Friday, August 16, 2013

Using simple methods for data extraction

Here is a simple problem

IMDB publishes movies of all time. The list contains 250 movies.






Problem: In the web page, there is no sorting based on rating or votes.

Goal: I want to sort it by year, so that I can watch movies from latest to the old ones. And year is not a field at all in their table.
It will be good to have sorting by votes,rating as well.

How to go about it?

We can use very simple methods to achieve the solution instead of writing a full fledged program.

Steps

The first step is to copy the data into excel and separate it out into columns. (Excel can separate it out into columns if we copy the data into a text file and use the import operator.)

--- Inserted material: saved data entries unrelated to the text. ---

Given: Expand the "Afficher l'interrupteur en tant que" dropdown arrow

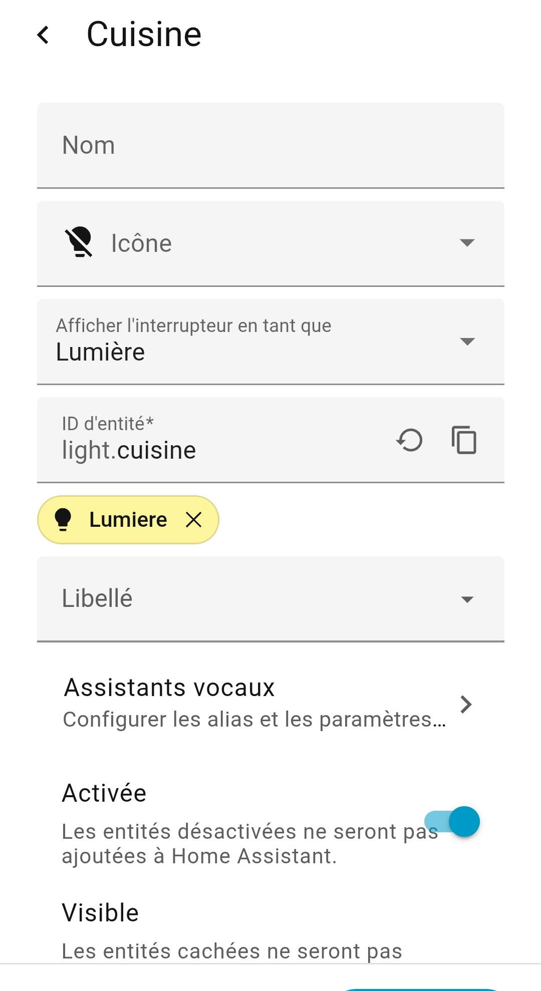Looking at the screenshot, I should (x=467, y=342).
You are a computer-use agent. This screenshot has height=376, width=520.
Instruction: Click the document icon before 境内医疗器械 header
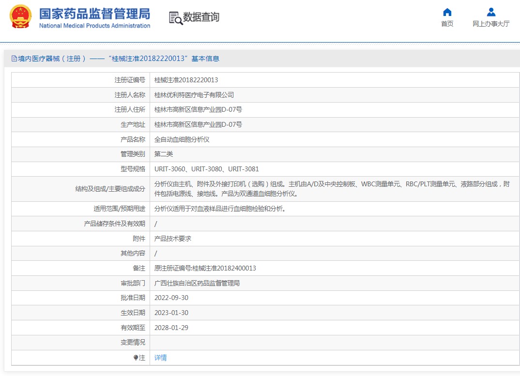[14, 59]
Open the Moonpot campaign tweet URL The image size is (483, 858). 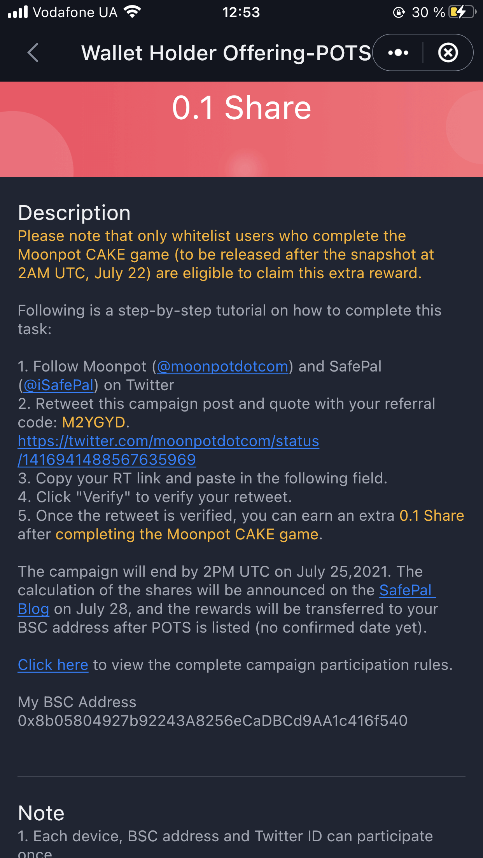pos(168,450)
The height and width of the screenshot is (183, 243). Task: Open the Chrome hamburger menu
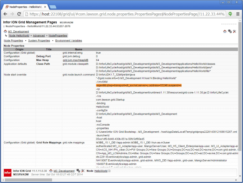tap(237, 14)
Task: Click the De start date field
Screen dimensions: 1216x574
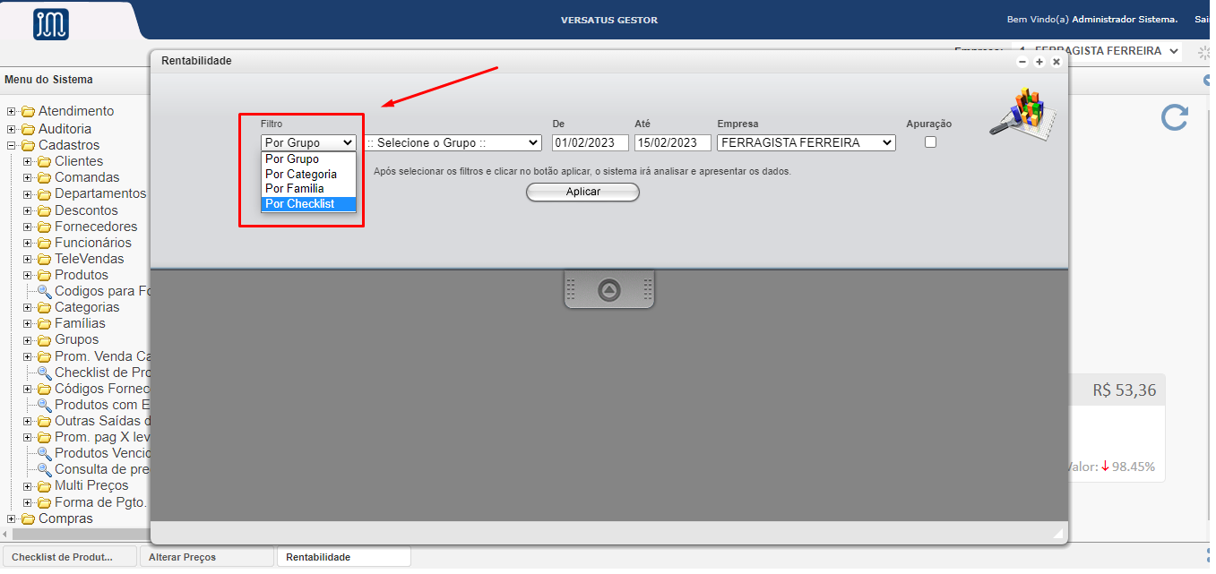Action: 590,142
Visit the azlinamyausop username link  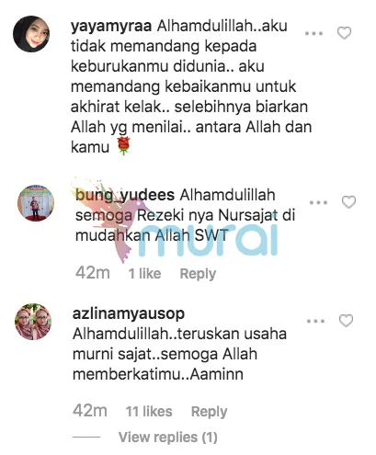pyautogui.click(x=129, y=313)
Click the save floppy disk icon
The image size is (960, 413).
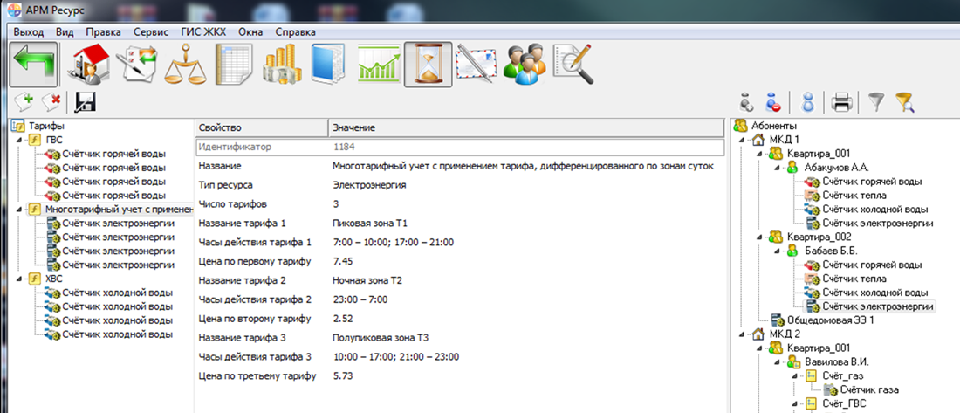click(x=86, y=102)
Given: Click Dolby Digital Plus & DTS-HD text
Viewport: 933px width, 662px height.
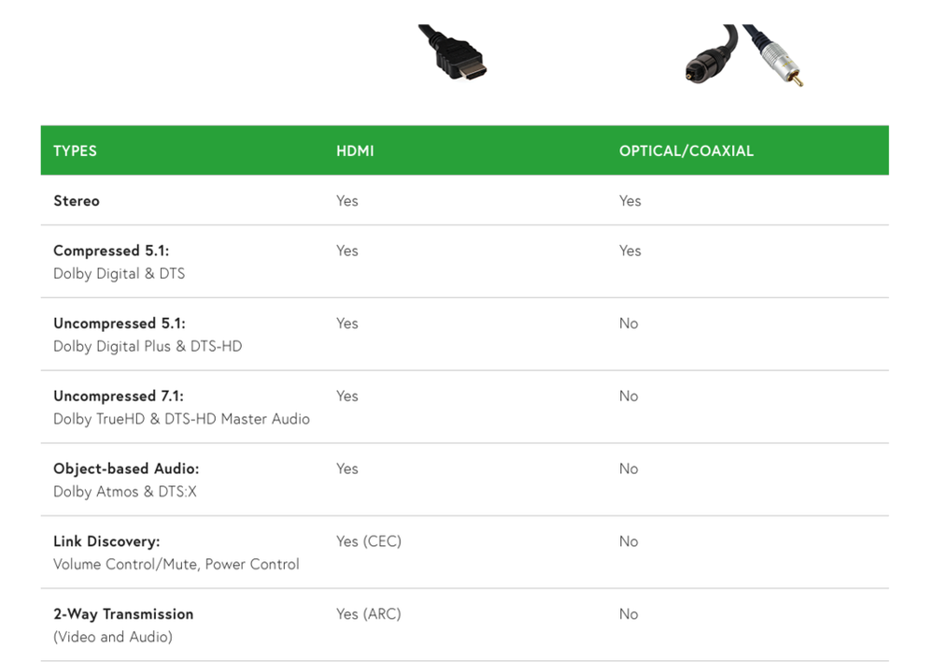Looking at the screenshot, I should (x=148, y=347).
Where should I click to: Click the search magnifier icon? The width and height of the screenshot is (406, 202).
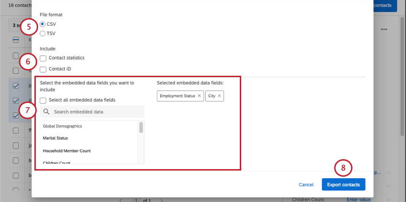tap(46, 111)
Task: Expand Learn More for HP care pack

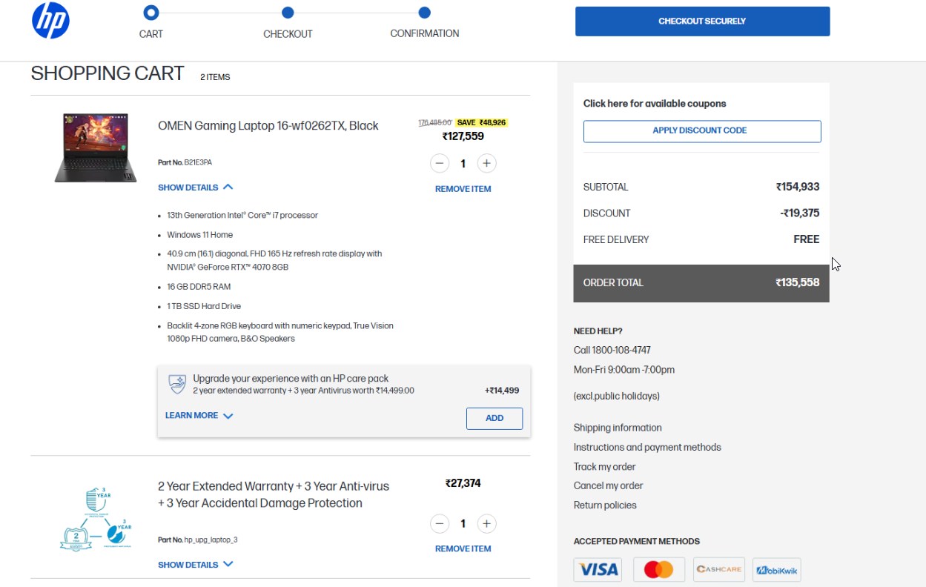Action: (x=199, y=416)
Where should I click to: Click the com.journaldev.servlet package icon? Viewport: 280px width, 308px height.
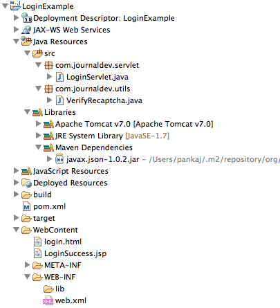pyautogui.click(x=48, y=65)
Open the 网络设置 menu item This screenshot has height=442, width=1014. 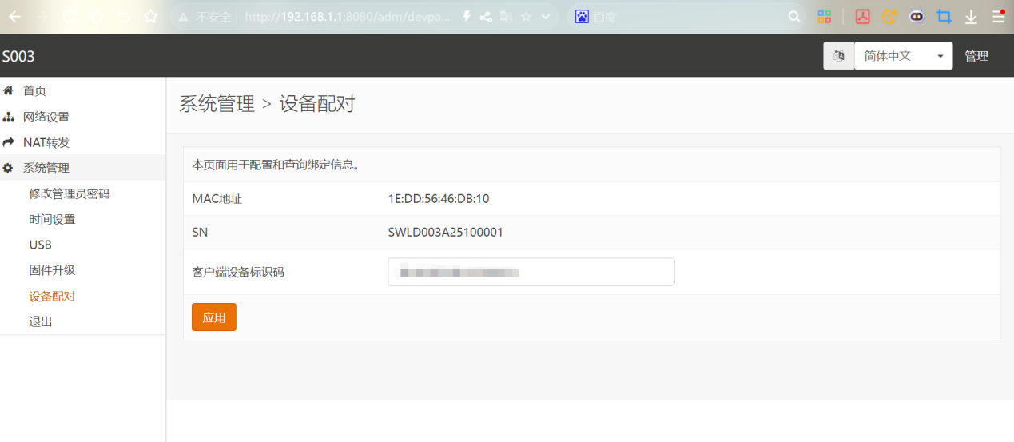46,117
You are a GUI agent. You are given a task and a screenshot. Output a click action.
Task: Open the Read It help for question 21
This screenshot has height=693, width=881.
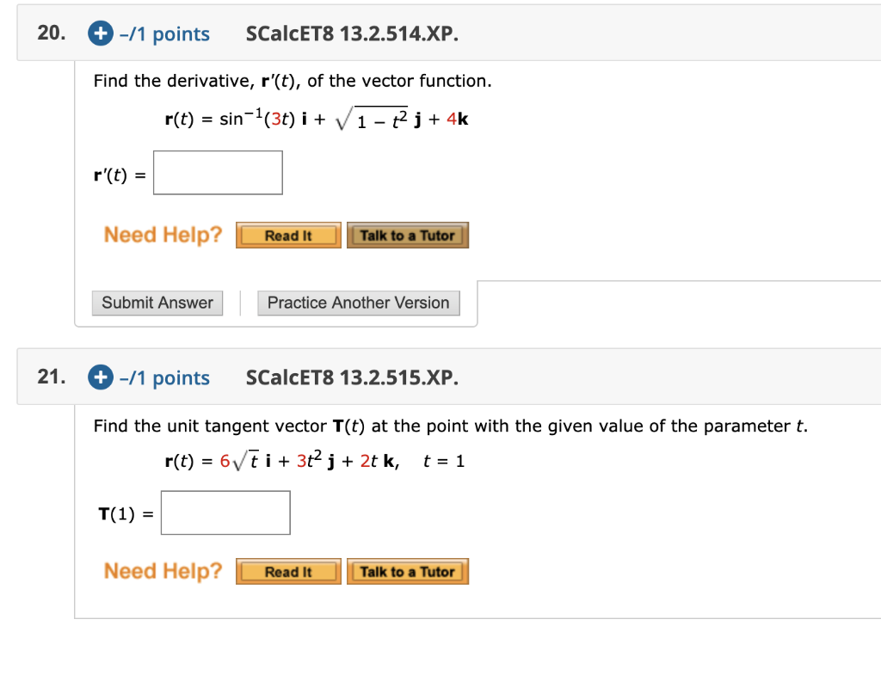(287, 571)
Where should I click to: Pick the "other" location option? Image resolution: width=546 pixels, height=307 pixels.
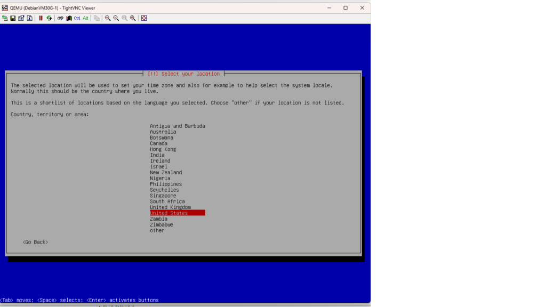click(x=157, y=231)
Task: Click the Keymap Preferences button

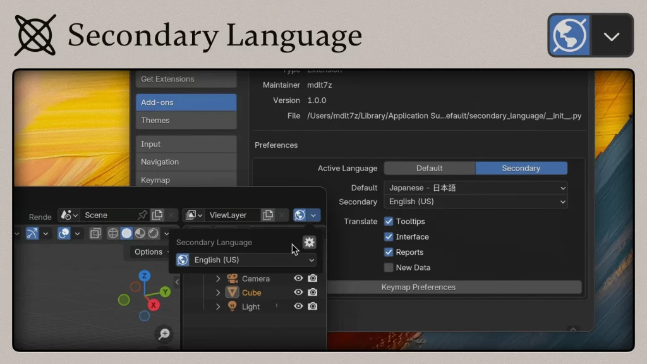Action: [418, 287]
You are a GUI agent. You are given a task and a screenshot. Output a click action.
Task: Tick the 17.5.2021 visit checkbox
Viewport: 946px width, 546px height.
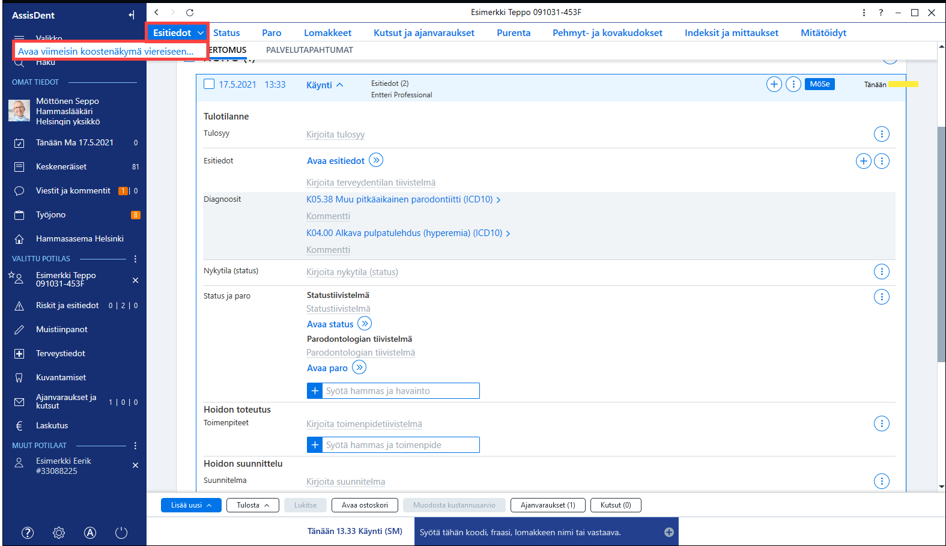click(x=209, y=84)
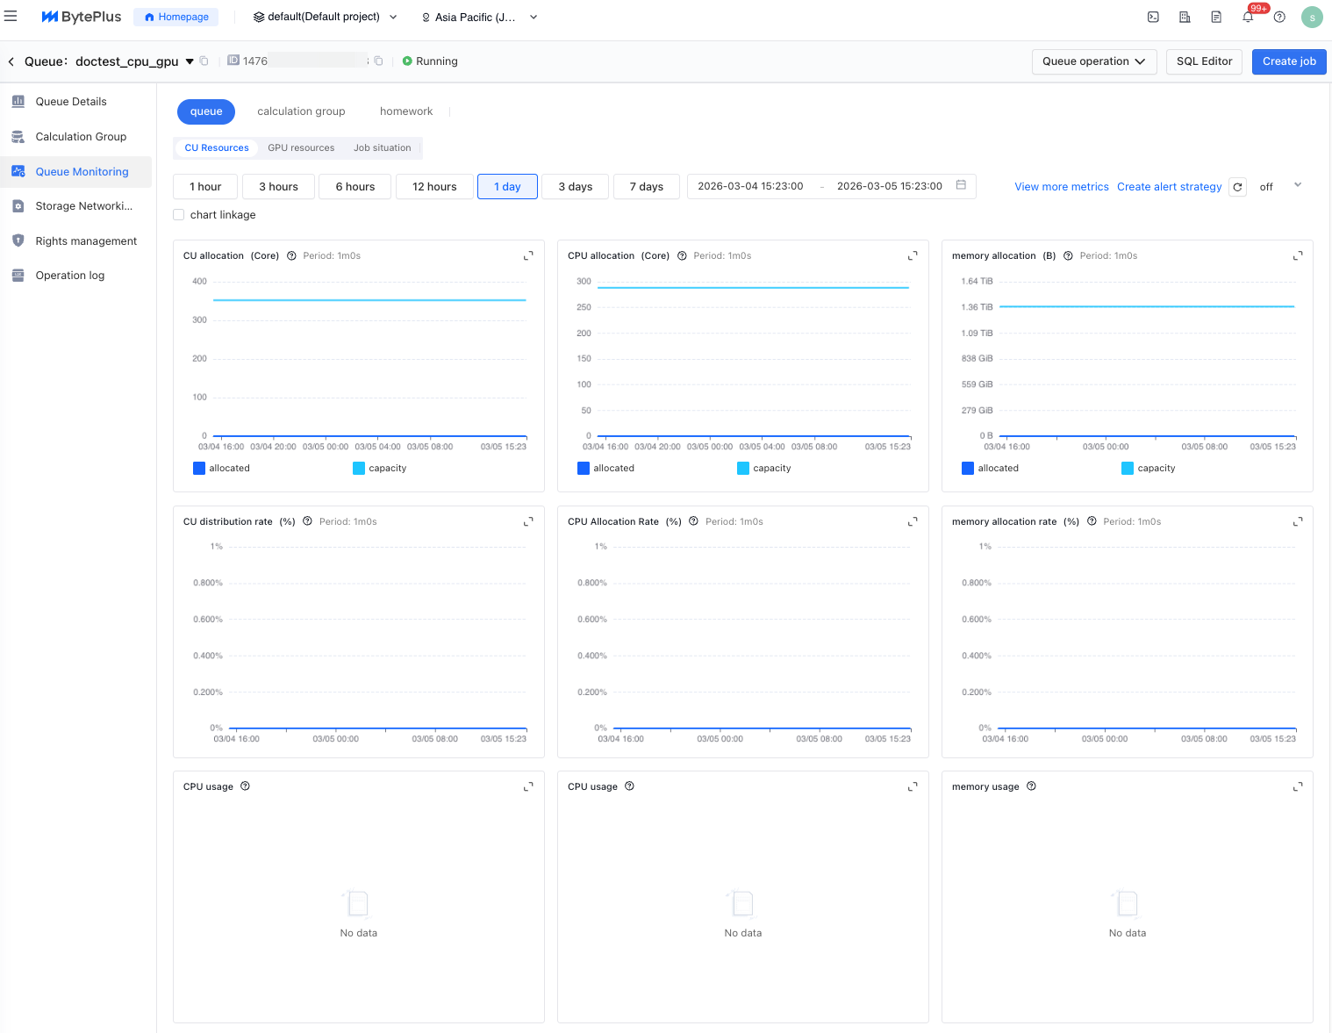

But there are problems with importing into excel. The two broad types of import are "fixed width" and "delimiter".

The length of the movie name is not fixed. So we cannot use fixed width column import.
We cannot use space as delimiter. Since movie names contain space.

Alternate Solution

I first use the left bracket "( "as the delimiter and get retrieve data.
Then I use the right bracket ")" and retrieve  data. This is because excel does not provide option for two custom delimiters.
Hence the two step process.

Once I have separated out the date and votes like this, i move them to a separate text file.

Now i come back to the original file (which just contains Rank, Rating and Title) and use fixed delimiter to separate out the Rank and Rating. What remains is the "movie title" neatly separated out into its own column.

So we have reached the solution by using a combination of custom delimiter and fixed width in Excel.

I can sort by ID, Rating, Title, Year or Votes. :)



And here is the link to the excl file i created using the above steps.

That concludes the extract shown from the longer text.